Collected data entries
# # # #
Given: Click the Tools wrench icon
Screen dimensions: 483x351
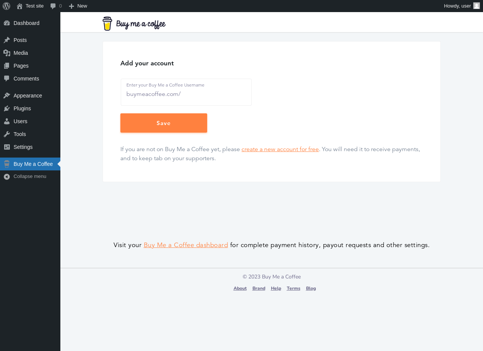Looking at the screenshot, I should (x=7, y=134).
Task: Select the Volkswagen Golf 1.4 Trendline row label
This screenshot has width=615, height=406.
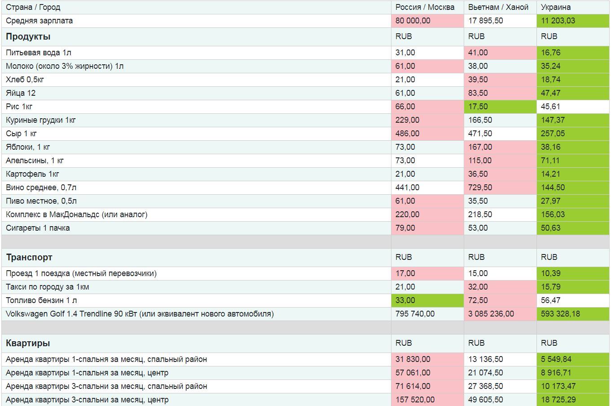Action: click(140, 314)
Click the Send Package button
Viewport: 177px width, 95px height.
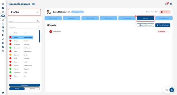tap(163, 25)
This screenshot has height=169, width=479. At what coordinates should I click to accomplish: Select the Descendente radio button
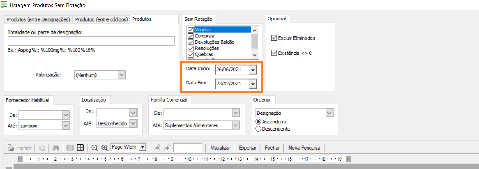click(x=258, y=129)
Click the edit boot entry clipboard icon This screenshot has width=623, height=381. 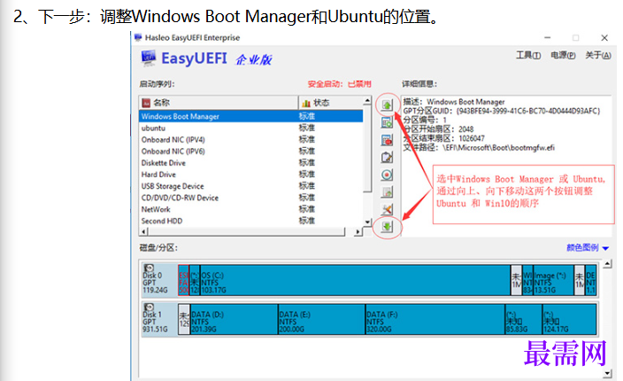(x=387, y=158)
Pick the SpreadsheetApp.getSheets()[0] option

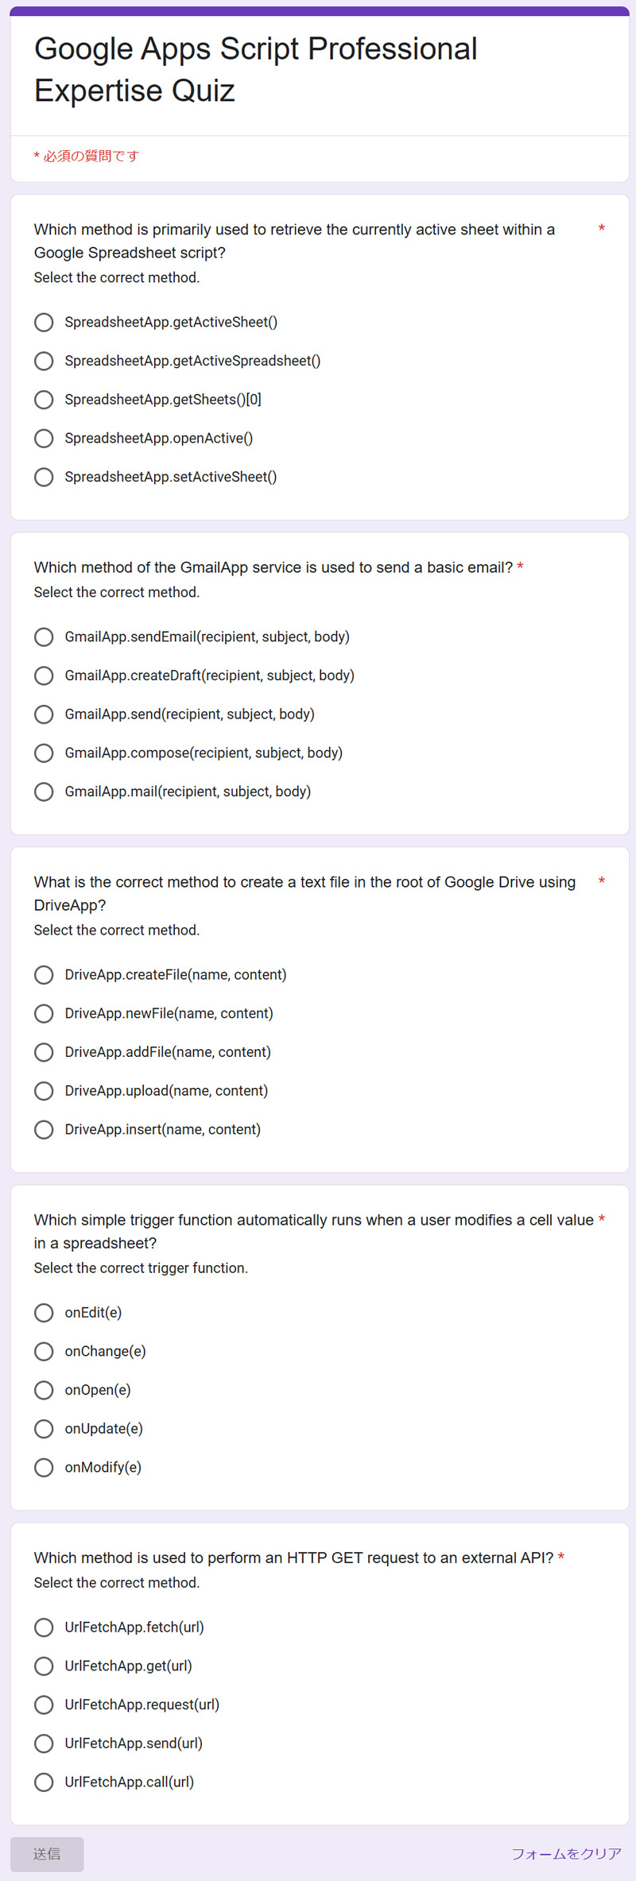point(44,400)
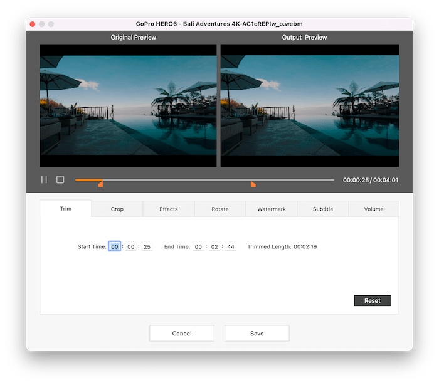The image size is (439, 385).
Task: Select the Rotate tab
Action: 220,209
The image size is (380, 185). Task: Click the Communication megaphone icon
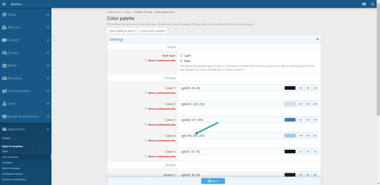tap(4, 91)
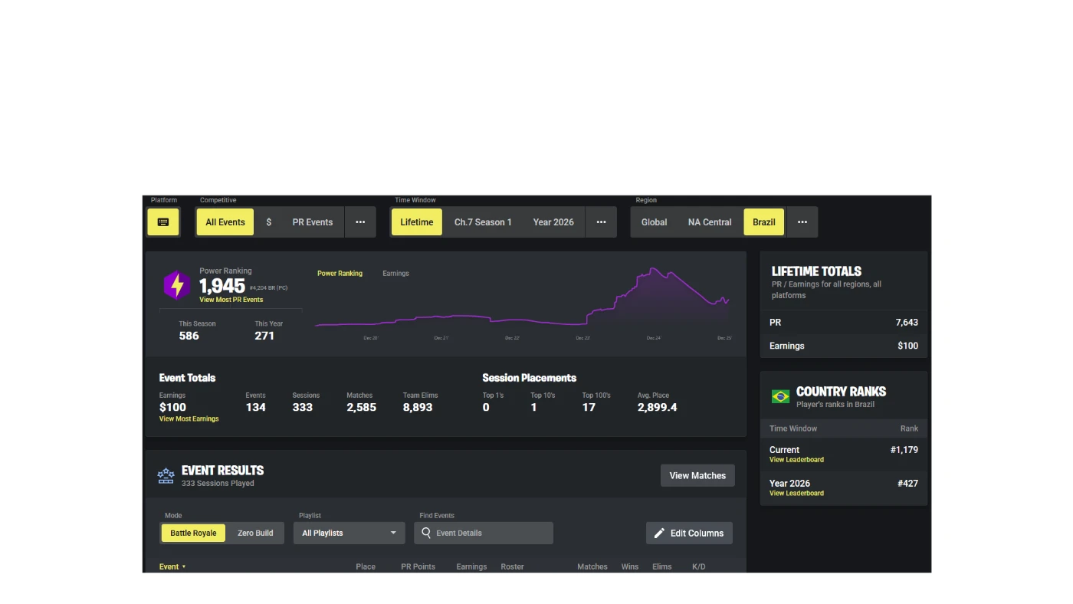Open more Competitive filter options
The height and width of the screenshot is (604, 1073).
point(360,222)
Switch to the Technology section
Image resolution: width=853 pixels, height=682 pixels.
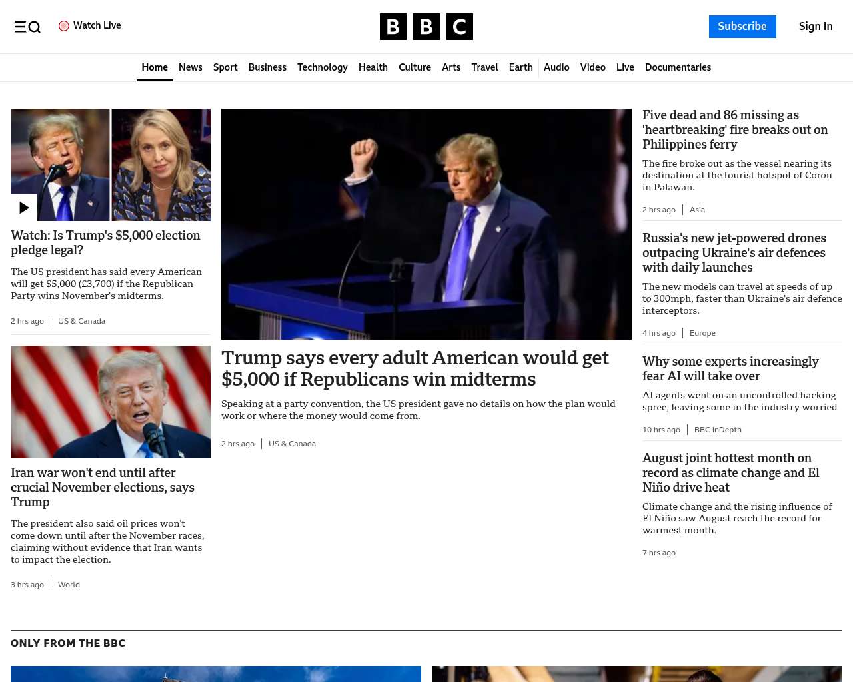[323, 67]
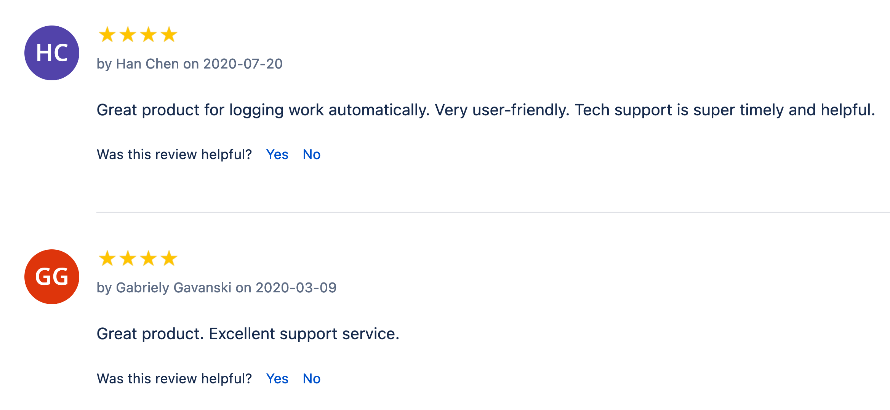
Task: Click third star in Gabriely Gavanski's rating
Action: 148,258
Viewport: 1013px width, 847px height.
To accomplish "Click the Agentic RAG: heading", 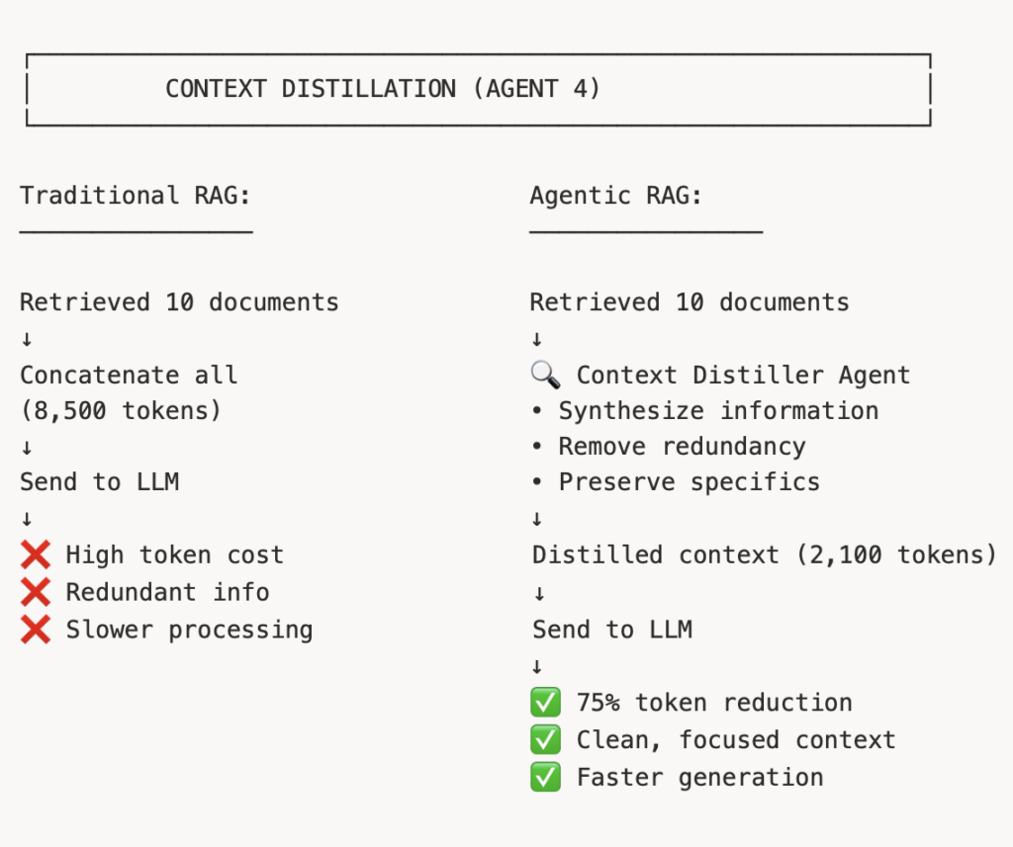I will click(x=616, y=195).
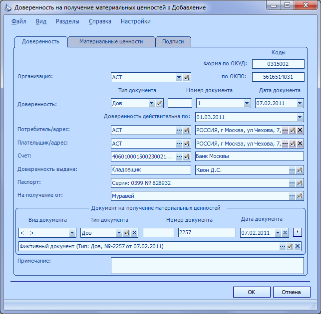This screenshot has height=314, width=321.
Task: Click the asterisk button next to document date
Action: click(298, 232)
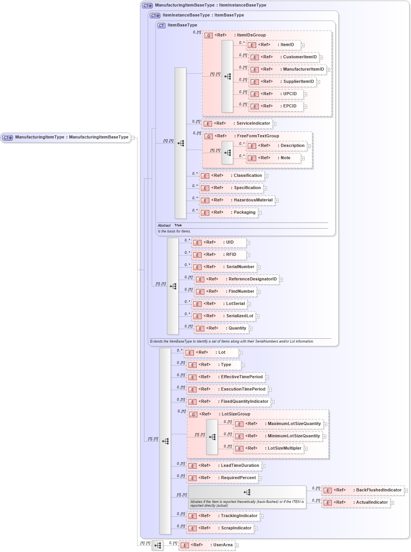Expand the LeadTimeDuration element
The width and height of the screenshot is (411, 552).
[264, 465]
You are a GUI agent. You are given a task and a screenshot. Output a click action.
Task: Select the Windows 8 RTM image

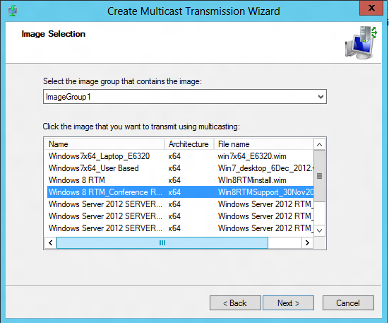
# # # #
Reproduce exactly the lines above that run from the one with "The image size is (380, 185)." to the one with "Switch to the Technology section", both included, leaving pictures out.

__RESPONSE__:
The image size is (380, 185). Task: Click the Communication megaphone icon
tap(4, 91)
Open more Competitive filter options
The height and width of the screenshot is (604, 1073).
point(360,222)
Switch to the Technology section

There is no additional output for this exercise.